• [Work to be completed]: Using the data below, restate exactly every line from the one with "Screen dimensions: 543x396" up to and including the one with "How do I perform: Reset". No picture belongs in it.

──────── Dataset extract

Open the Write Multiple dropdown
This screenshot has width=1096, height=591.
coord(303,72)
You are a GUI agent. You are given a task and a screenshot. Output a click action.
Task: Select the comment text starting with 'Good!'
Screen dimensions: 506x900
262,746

────────────────
──────── Dataset extract

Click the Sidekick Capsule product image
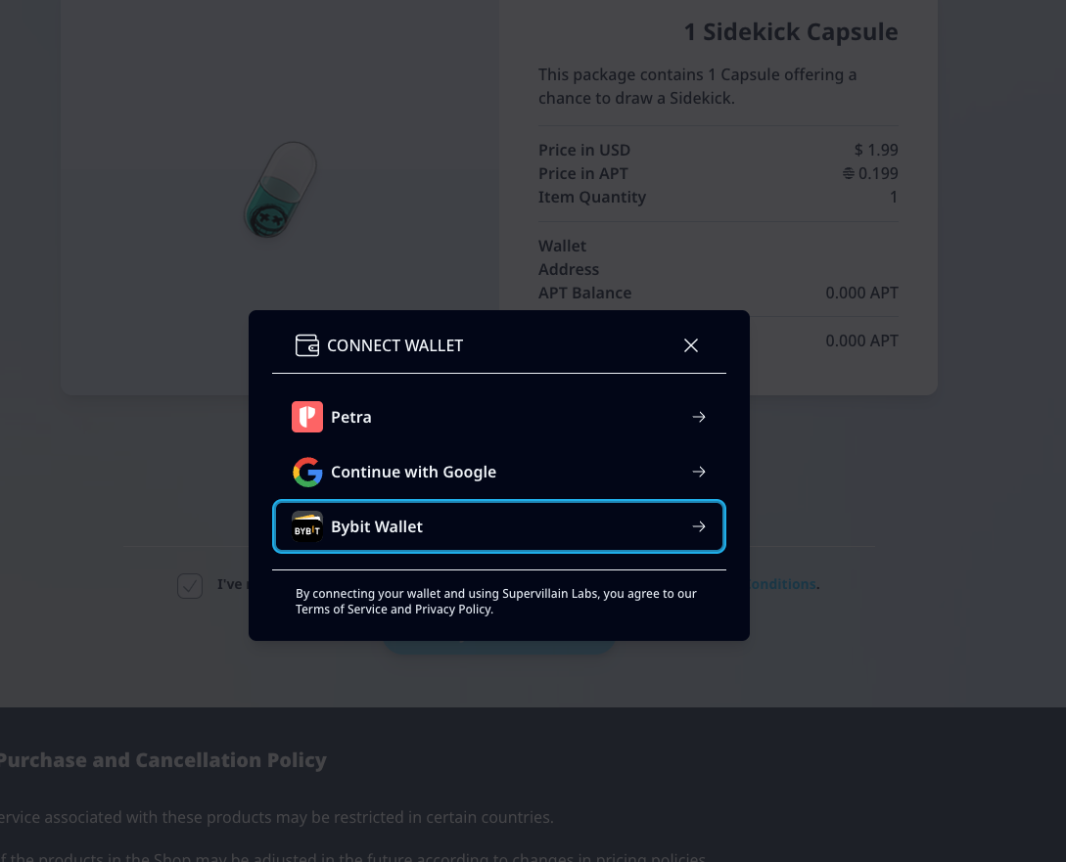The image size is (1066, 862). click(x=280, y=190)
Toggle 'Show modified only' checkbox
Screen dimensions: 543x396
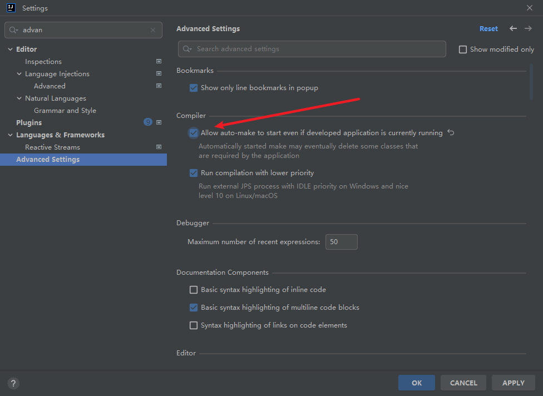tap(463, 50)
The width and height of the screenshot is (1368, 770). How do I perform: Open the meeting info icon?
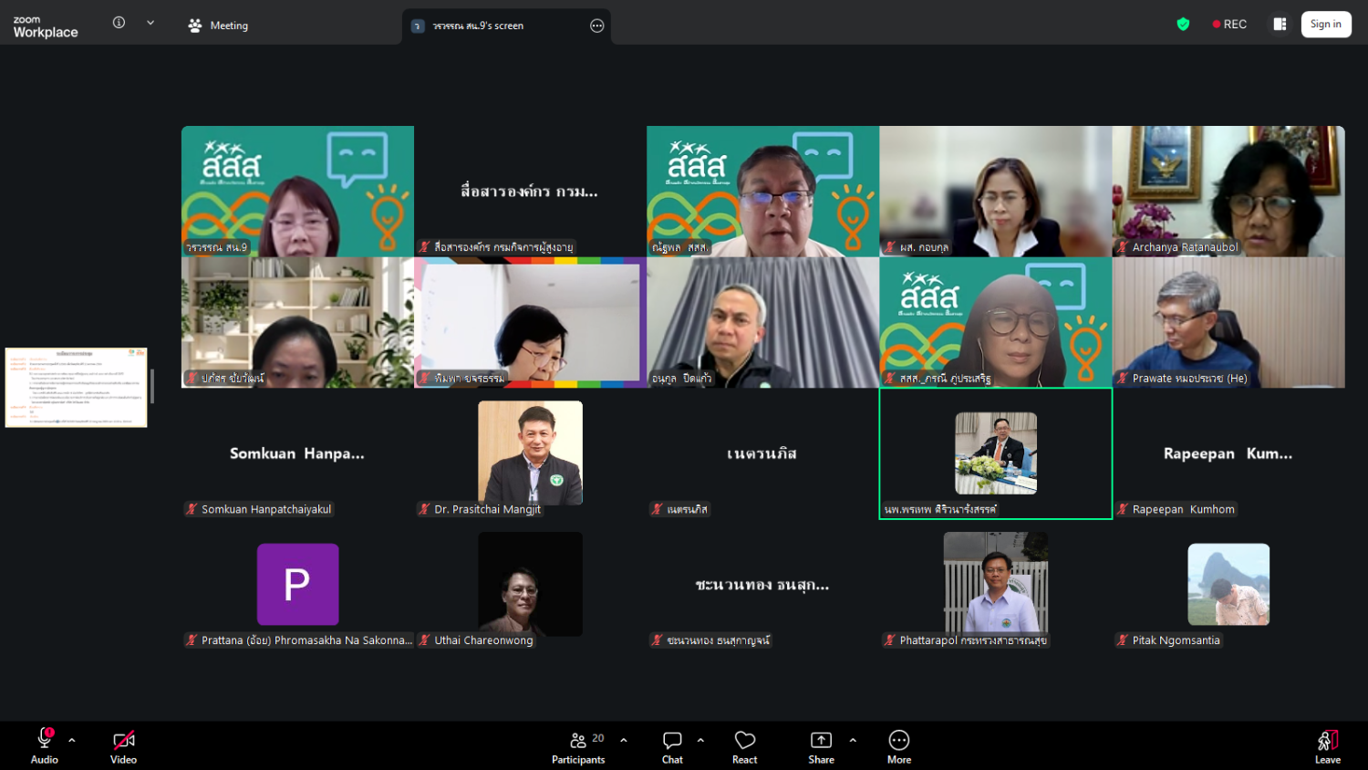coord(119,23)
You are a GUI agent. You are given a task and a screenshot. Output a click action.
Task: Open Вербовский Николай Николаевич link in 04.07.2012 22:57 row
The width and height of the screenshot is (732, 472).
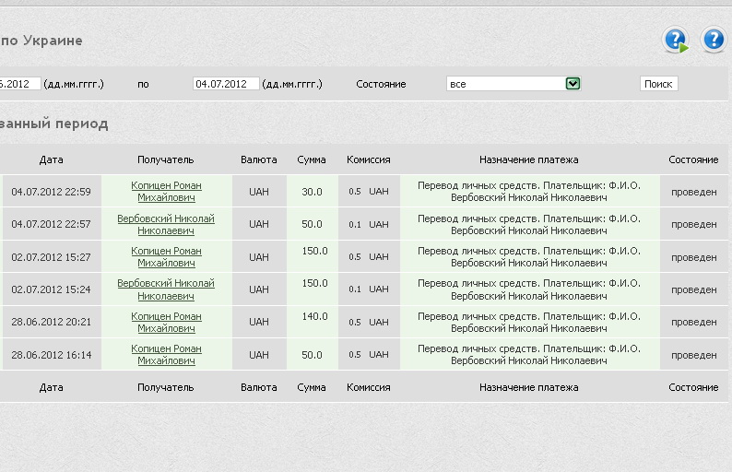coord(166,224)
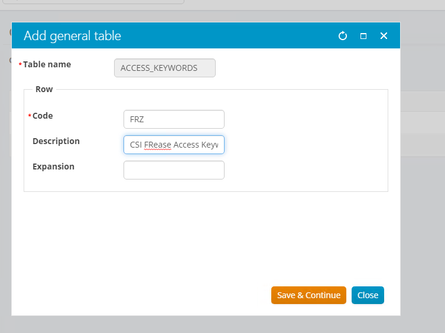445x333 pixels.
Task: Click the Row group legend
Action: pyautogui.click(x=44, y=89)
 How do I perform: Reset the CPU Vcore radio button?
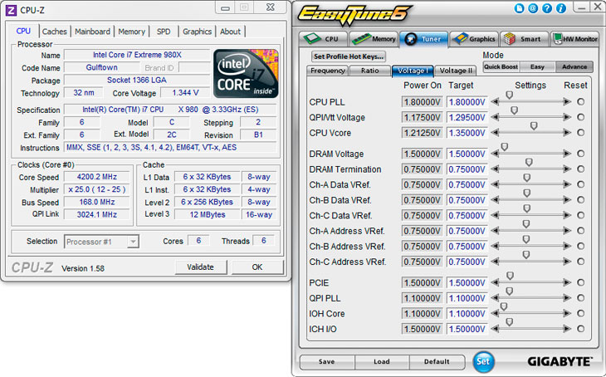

────────────────

• [Result of this task]:
Screen dimensions: 543x396
tap(463, 50)
The width and height of the screenshot is (1368, 770). How do I perform: Open the meeting info icon?
coord(119,23)
You are a GUI agent. You are given a task and a screenshot. Output a click action.
Task: Open Вербовский Николай Николаевич link in 04.07.2012 22:57 row
The width and height of the screenshot is (732, 472).
coord(166,224)
445x333 pixels.
Task: Click the Row group legend
Action: pyautogui.click(x=44, y=89)
 How do I perform: Reset the CPU Vcore radio button?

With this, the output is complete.